Last summer, Molly Dillon ’11 was on a national book tour talking to crowds of young people about her time in the Obama White House. Hers was an inspiring tale. Dillon had been selected, when she was just 23, out of 6,000 applicants to be one of 150 interns at the White House. The following year, Dillon became the youngest staffer ever to be hired as a policy advisor for Urban Affairs, Justice and Opportunity in the Domestic Policy Council, where she worked on civil rights, women’s equality, and housing, among other things, until the end of the Obama administration in 2017.
Then in March of 2019, the book of essays that she helped compile and write, Yes She Can: 10 Stories of Hope & Change from Young Female Staffers of the Obama White House, became a New York Times bestseller. The message Dillon hoped to impart during her book tour, though, wasn’t a highlights reel of her successes. She wanted to also talk about failure.

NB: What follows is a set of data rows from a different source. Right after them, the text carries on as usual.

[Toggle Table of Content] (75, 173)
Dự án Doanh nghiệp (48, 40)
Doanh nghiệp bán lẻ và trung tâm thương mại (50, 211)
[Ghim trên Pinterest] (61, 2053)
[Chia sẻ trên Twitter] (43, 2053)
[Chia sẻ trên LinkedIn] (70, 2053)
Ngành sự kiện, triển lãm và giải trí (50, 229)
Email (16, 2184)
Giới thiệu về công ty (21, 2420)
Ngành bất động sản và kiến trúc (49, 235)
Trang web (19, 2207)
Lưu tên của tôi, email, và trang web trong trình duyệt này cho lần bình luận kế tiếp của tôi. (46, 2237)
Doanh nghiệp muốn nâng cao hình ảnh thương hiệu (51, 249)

“When people recount their careers, they often only give what I call the Instagram version. There are letdowns and missteps along the way, which I try to emphasize so that young people know they can achieve success after failure.”
—Molly Dillon
“I tell them I went through eight rounds of interviews for a different White House job that I didn’t get before I took the one that I did,” she says. In her essay for Yes She Can, Dillon writes candidly about feeling unsure after a minor gaffe during a major event at The White House. “You can’t change the past, only how you carry yourself moving forward,” she told herself at the time, and she persevered.

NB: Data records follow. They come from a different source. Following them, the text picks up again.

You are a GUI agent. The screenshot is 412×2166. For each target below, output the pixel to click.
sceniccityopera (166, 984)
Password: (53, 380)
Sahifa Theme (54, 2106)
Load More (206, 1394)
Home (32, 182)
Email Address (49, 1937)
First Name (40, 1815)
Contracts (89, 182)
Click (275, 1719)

It was at Hopkins that Dillon found her path to public service. She had grown up outside of Chicago in a family infused with a sense of progressive liberalism—her grandfather’s optometry practice in Baltimore was named New Deal Optometry—and she became interested in politics after joining her high school congressional debate league. In her senior year, a senator from her home state named Barack Obama announced his candidacy in Springfield, and Dillon knew she wanted to work to support his agenda. “But I wasn’t sure what that meant,” she says.
Dillon entered her freshman year at Hopkins thinking she would major in political science, but during her first week of school she went to an open house for the sociology department. She lit up at what she heard, realizing that she wasn’t interested in the politics of campaigning, but in the shaping of public policy. With Stephanie DeLuca, James Coleman Professor of Sociology and Social Policy, as her advisor, Dillon says that “a lot of who I am was solidified in those four years,” including becoming a better writer and thinker and developing into “a more caring and aware citizen.”
Yes She Can—written by 10 women in their 20s as a heartfelt and frank behind-the-scenes look at working in the White House—is meant to demystify politics and serve as a resource for the next generation of ambitious women. It includes “A Girl’s Guide to Getting into Government.”
“There are lots of ways to serve the public, both in your professional life and your personal life,” says Dillon, who is now a consultant working on advocacy and public policy. “Having a network of supportive women has always been vital to me.”